The Arian heresy had two key players Arius a presbyter of Antioch and Athanasius the archdeacon of Alexandria. Arius believed and took the stand similar to monotheistic principles of the Monarchians. “There is only one unbegotten God, one unoriginated Being, without any beginning of existence” (Berkhof, 1975, p84). He also believed that the Son became incarnate and had a beginning and therefore was adopted by God and became the ‘Son of God’ in view of his future glory which entitled him to be worshiped by men. Whereas Athanasius believed: “While the Father and the Son are of the same divine essence, there is no division or separation in the essential Being of God, and it is wrong to speak of a ‘Theos Deuteros’”(Berkhof, 1975, p85). In AD 325 the Council of Nicea was formed and the following statement was adopted in favour of Athanasius: “We believe in one God, the Father Almighty, Maker of things visible and invisible. And in one Lord Jesus Christ, begotten not made, being of one substance (Homoousios) with the Father aˆ¦” (Berkhof, 1975, p87), (Berkhof, 1975, p84-7).

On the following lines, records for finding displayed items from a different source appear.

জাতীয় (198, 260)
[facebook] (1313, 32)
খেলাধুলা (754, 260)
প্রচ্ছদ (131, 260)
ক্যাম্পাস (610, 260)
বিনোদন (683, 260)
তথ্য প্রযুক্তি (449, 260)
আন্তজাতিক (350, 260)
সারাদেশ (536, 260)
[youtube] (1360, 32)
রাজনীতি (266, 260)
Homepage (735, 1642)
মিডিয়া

2) The denial of the Humanity of Christ came about because of the following statements that were defended in the definition of Chalcedon: ‘the same perfect in manhood’, ‘truly man, consisting of a rational soul and body’, ‘consubstantial (Homoousios) with us in manhood’, and ‘because of us and because of our salvation begotten from the Virgin Mary, the Theotokos, as regards his manhood’. The two main heresies that denied Jesus’ true humanity were Docetism and Apollinarianism (De Gruchy, 1994, p58-9).

Docetism was the assumption that Christ’s physical body was unreal and when He suffered and died it was all for the sake of appearance. This heresy contradicted everything in the Gospel and was heavily condemned by Ignatius the Bishop of Antioch (Furness, 1973, p26). Apollinarianism believed that Jesus had no soul and its place being supplied by the Word of God. This was a clear statement that Jesus was not fully human. The heretic was Leodicea and his rival was Basil, Bishop of Caesarea (Furness, 1973, p26).

3) The denial of the Unity of Christ came about in the second section of the Chalcedonian definition in which the two natures (divinity and humanity) in one person were defended and related to the following, ‘[Christ] made known in two natures without confusion, without change, without division, without separation’, ‘the difference of the natures being by no means removed because of the union’, and it speaks about ‘one person’, ‘the property of each nature being preserved and coalescing in one Person (prosopon) and one hypostasis’, and ‘not parted or divided into two persons (prosopa), but one and the same Son’. The main heresies were Monophysitism who could not believe in the two natures and were adamant that Christ only had one nature. The second heresy was Nestorianism who did not believe in the unity of the natures (divinity and humanity) in Christ the one person and portrayed Him as only a God-bearing man (De Gruchy, 1994, p60-1). Even though the Monophysitism and Nestorianism were classified as heresies these churches have stood the test of time and are still in existence today in the East and are now classified as Orthodox and are part of the World Council of Churches (Furness, 1973, p28).

Therefore it is regarded that in Chalcedon the basic doctrine of Christology was formulated however the controversies did not end there. Further studies show that Thomas Aquinas, Anselm, Reformers: Calvin and Luther and the modern Kenotic theologians have all put their mark on Christology but the basic definition still remains the same as that of Chalcedon (Furness, 1973, p28-30).

4) Messianic phenomenon:

This relates to the word Messiah (Hebrew) or Christ (Greek) which means the anointed by God. When calling someone Messiah you are directly referring to that person of having been chosen by God either to be a priest, prophet or king, but in most cases it would refer to the King, the Saviour of the Jews in the Old Testament (Campbell, 1987, p44). To many people in the Christian faith this has different meanings. We find that in most African countries this Messiah would refer to Christ the Liberator. This is the one that has been anointed by God to take the people of Africa out of there bondage and give them that which is required by God for fulfillment of their life. For other He would be the Saviour, the Healer or the Mediator (Appiah-Kubi, 1984, p74).